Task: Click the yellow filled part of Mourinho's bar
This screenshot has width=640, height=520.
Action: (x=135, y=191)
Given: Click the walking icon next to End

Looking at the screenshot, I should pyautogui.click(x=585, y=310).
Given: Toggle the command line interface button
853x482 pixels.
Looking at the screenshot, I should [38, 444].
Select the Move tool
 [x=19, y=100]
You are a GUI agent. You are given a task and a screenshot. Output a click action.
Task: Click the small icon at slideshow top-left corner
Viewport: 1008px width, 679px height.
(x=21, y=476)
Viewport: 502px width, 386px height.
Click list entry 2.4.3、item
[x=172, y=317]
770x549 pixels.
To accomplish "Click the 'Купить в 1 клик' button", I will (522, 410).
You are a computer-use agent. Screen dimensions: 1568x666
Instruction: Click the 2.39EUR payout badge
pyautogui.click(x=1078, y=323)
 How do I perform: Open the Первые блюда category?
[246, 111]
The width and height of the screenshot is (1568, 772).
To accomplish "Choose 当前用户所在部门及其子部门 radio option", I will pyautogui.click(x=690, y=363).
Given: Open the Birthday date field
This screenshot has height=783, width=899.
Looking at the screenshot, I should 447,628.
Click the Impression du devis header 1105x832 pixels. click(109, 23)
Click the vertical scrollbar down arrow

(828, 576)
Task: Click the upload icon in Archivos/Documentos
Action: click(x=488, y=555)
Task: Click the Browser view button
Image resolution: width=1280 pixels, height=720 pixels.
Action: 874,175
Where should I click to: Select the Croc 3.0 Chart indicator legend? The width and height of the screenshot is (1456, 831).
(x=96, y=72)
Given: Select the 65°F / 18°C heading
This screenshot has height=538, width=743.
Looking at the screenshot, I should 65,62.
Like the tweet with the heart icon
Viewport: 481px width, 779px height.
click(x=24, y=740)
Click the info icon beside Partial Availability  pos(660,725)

*-*-*

EXERCISE GOAL:
Your answer should be every line above that contains the word "button".

WRITTEN REPLY:
Given: Toggle the command line interface button
To accomplish "Click the 'Купить в 1 клик' button", I will (522, 410).
Task: Click the Browser view button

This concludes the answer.